Photo Credit: ICRW
I liked going to school with my friends and playing with them. I really liked studying. If my parents had allowed me to study I would have studied very sincerely. My friends could continue their study and now they have become wiser and clever. If I had studied, I would have been working like you [referring to the interviewer]. But my parents held my marriage. I could not do anything after marriage. I now have children to look after.
Increasing girl’s education is recognized as the most effective strategy for delaying child marriage —defined as marriage before the age of 18 years— a practice that greatly diminishes the agency, choice and capacity of girls to achieve their life goals, and has further repercussions for their children, families and communities.
Research suggests that increasing educational attainment produces a number of positive outcomes. For example, while lower educational attainment is a risk factor for child marriage, higher educational attainment is protective against child marriage.
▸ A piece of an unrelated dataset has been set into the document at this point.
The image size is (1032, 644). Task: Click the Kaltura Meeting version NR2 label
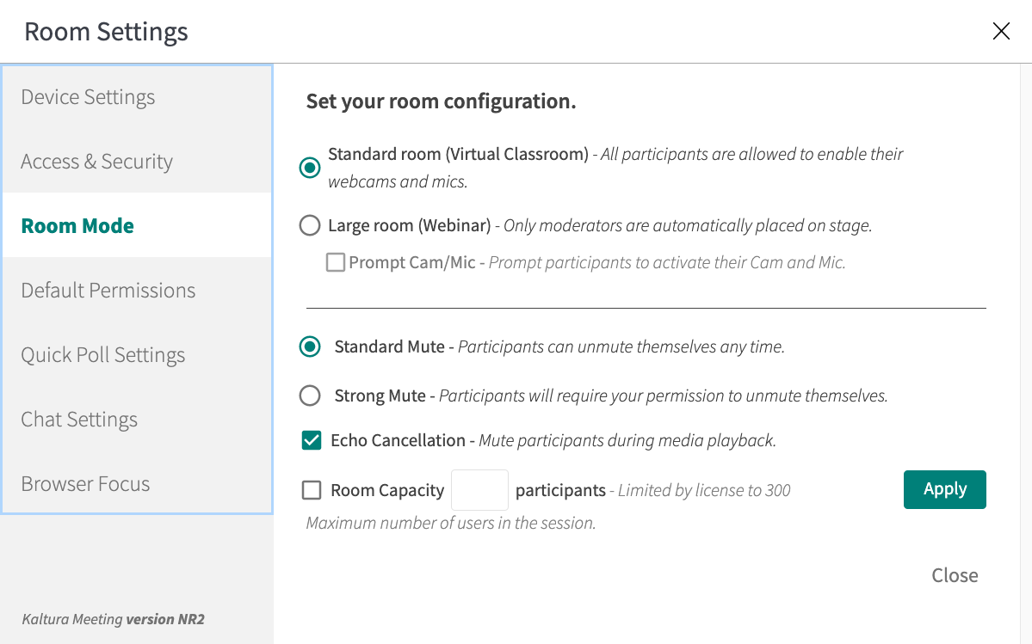click(x=113, y=619)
But it doesn’t stop there.
Recently, researchers from the World Bank and ICRW examined data from 15 countries in sub-Saharan Africa and found a strong relationship between girl’s educational attainment and child marriage. The study found that across the 15 countries, each additional year of secondary school attendance significantly reduced the chance of girls being married before the age of 18. Furthermore, they found that each additional year of secondary school attendance also reduced the likelihood of giving birth before the age of 18, contributing to safer pregnancies and healthier newborns.
Photo Credit: ICRW
Conversely, our study found that girls who marry early are significantly less likely to complete their secondary school education, which in turn lowers the potential earnings they can make as adults and thereby reduces their family’s economic potential. Moreover, child marriage and lower educational attainment creates ripples into the next generation by diminishing the educational prospects for children of child brides. In other words, child marriage may be playing an important role in perpetuating poverty.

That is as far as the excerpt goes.